Challenge. Edit the rows from the line containing "Select the Jul 30 volume bar" through the end of the rows, changing "volume bar" to "volume column" and leaving all else unchanged. Leave the pictures out.

* BEGIN *

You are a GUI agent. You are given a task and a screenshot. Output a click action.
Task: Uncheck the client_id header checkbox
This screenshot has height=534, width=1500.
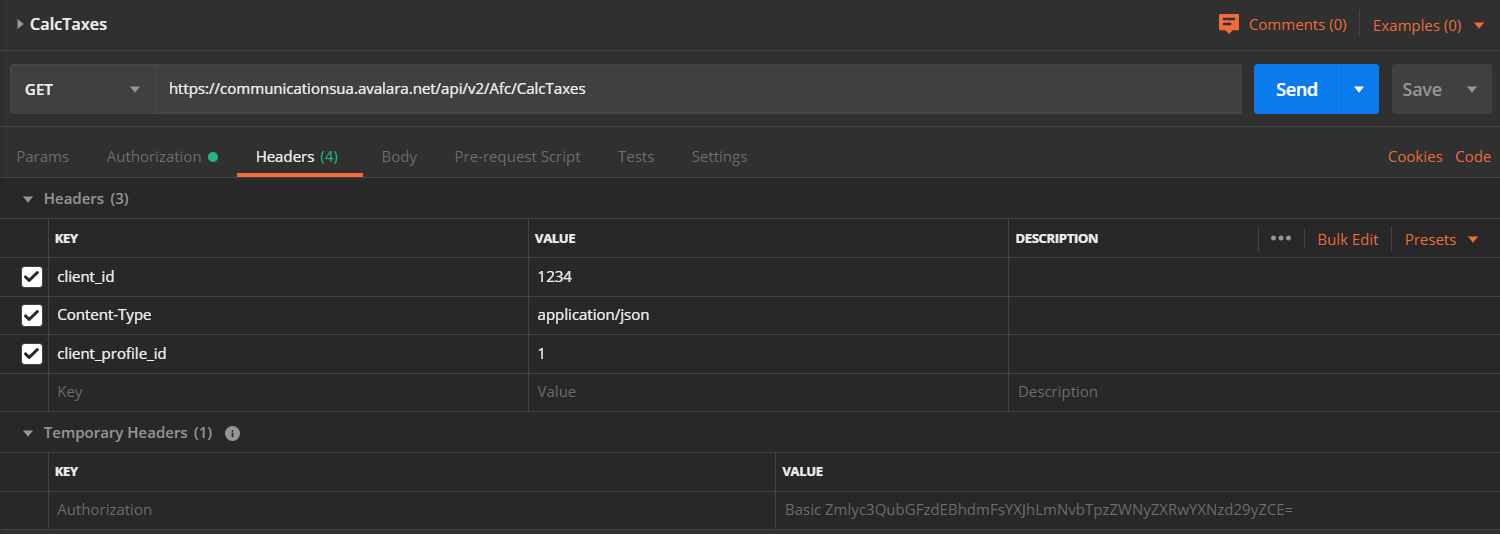[x=32, y=277]
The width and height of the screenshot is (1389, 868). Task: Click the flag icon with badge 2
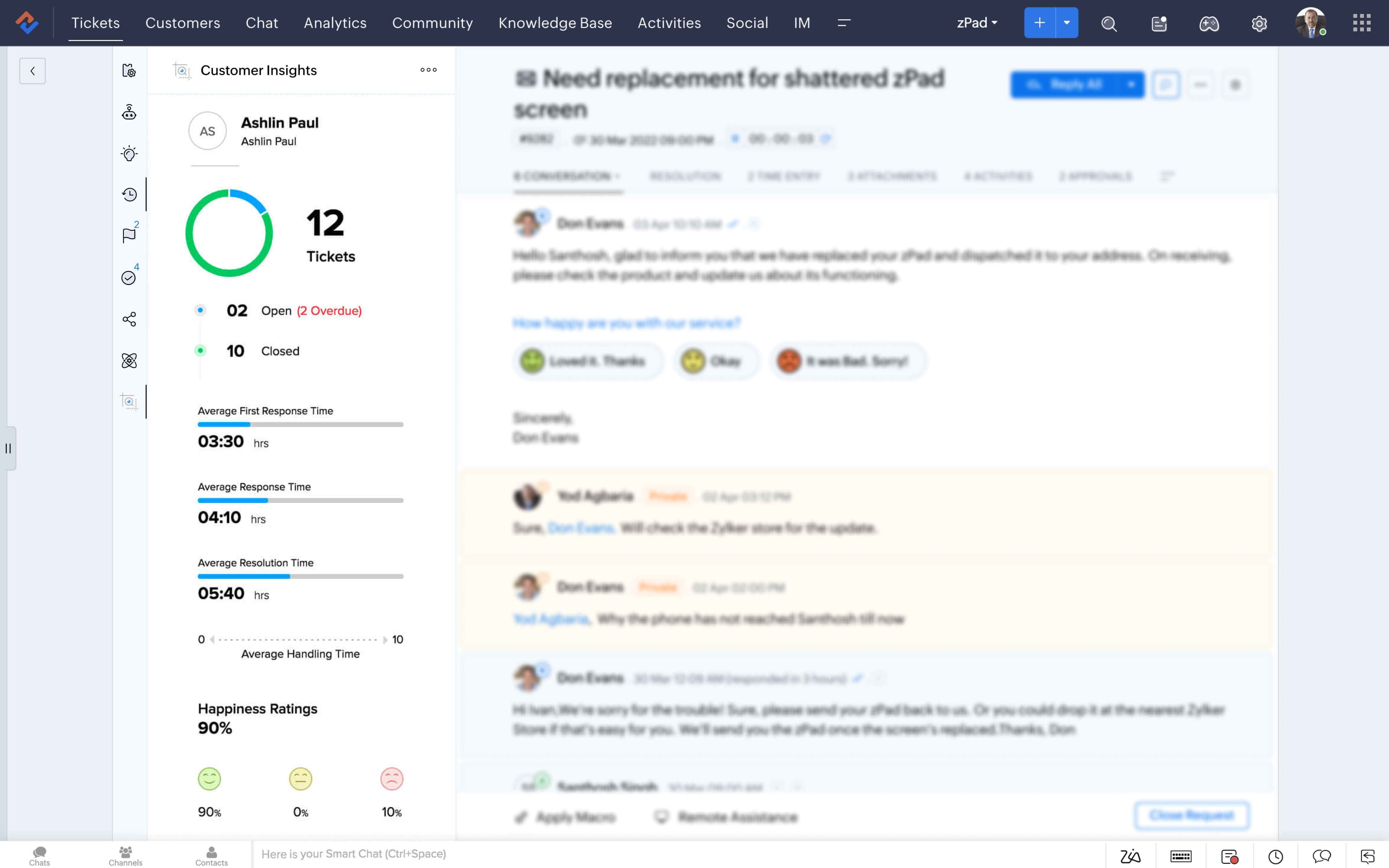tap(129, 235)
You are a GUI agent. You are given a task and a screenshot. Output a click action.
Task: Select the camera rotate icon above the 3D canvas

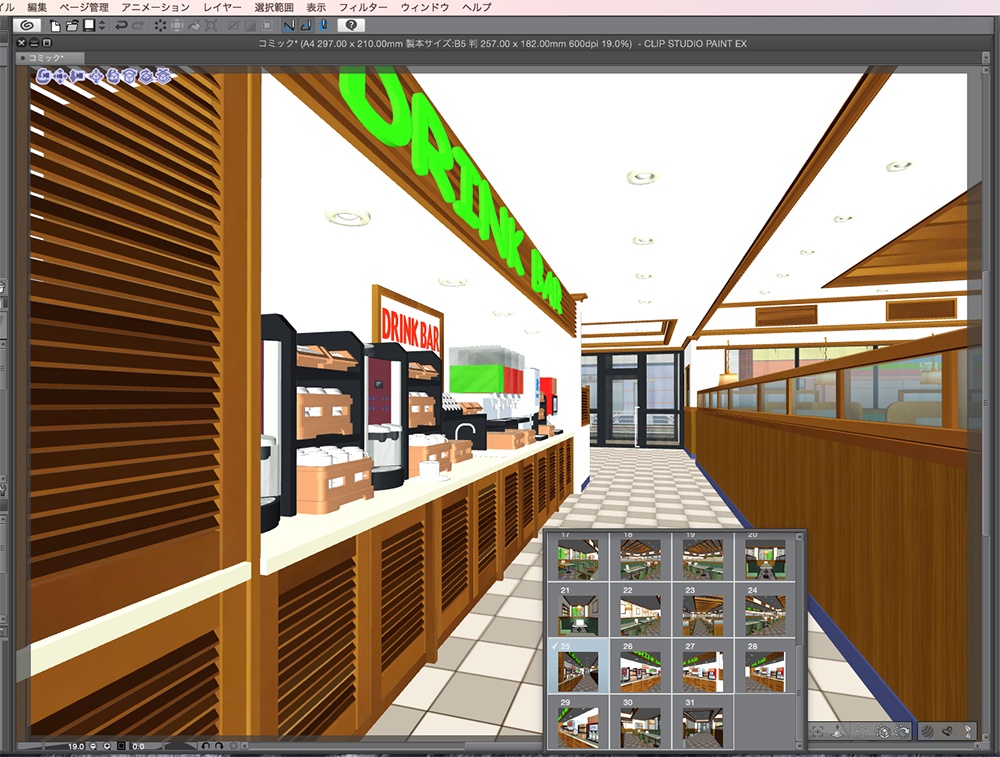pos(44,76)
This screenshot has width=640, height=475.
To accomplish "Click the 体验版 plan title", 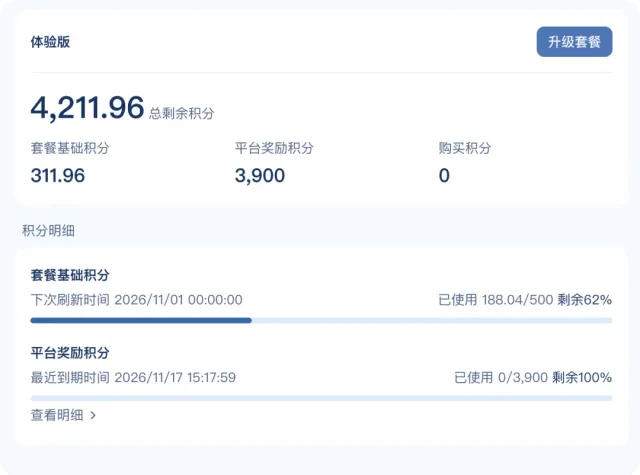I will coord(50,42).

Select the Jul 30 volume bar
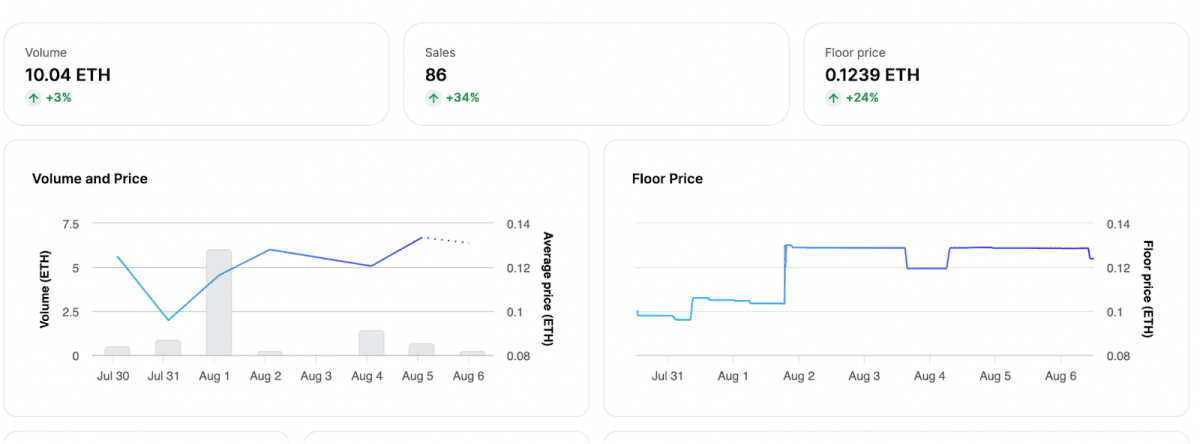(x=117, y=351)
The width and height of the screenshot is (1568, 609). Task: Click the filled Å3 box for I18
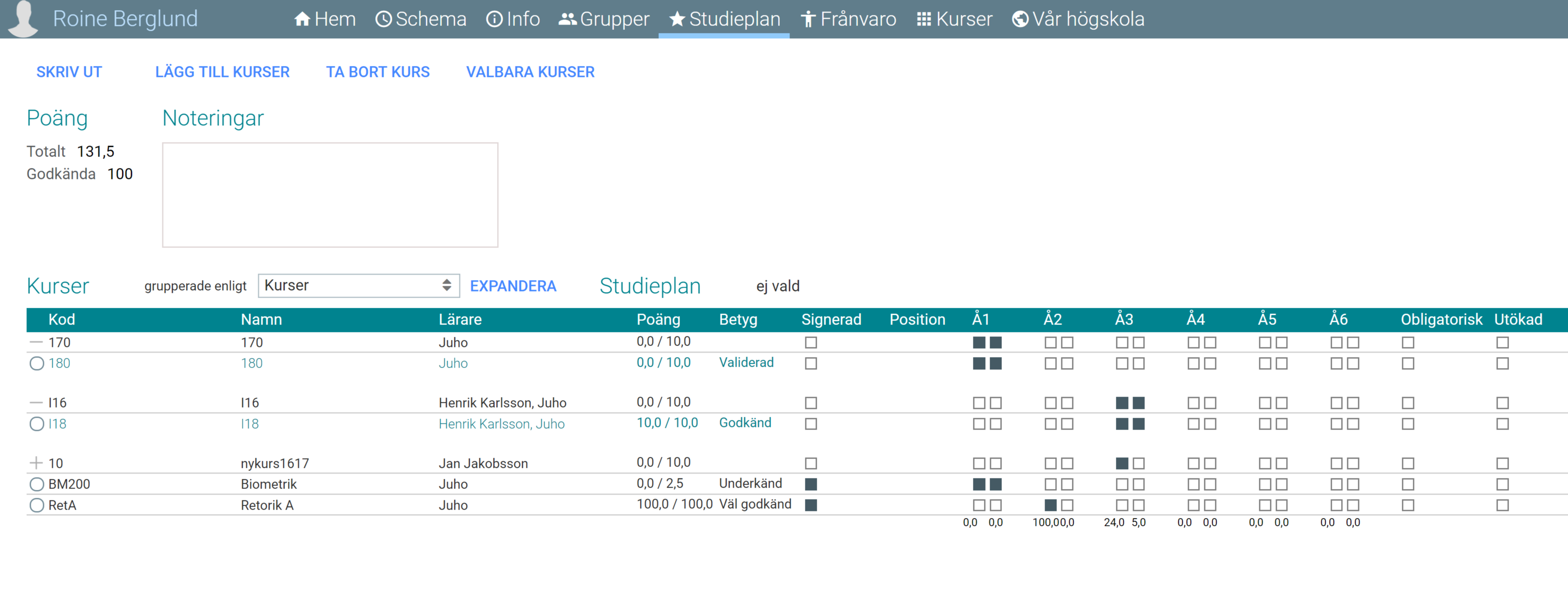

* END *

Written reply.
Select the Jul 30 volume column
(x=117, y=351)
The width and height of the screenshot is (1568, 609). Task: Click the filled Å3 box for I18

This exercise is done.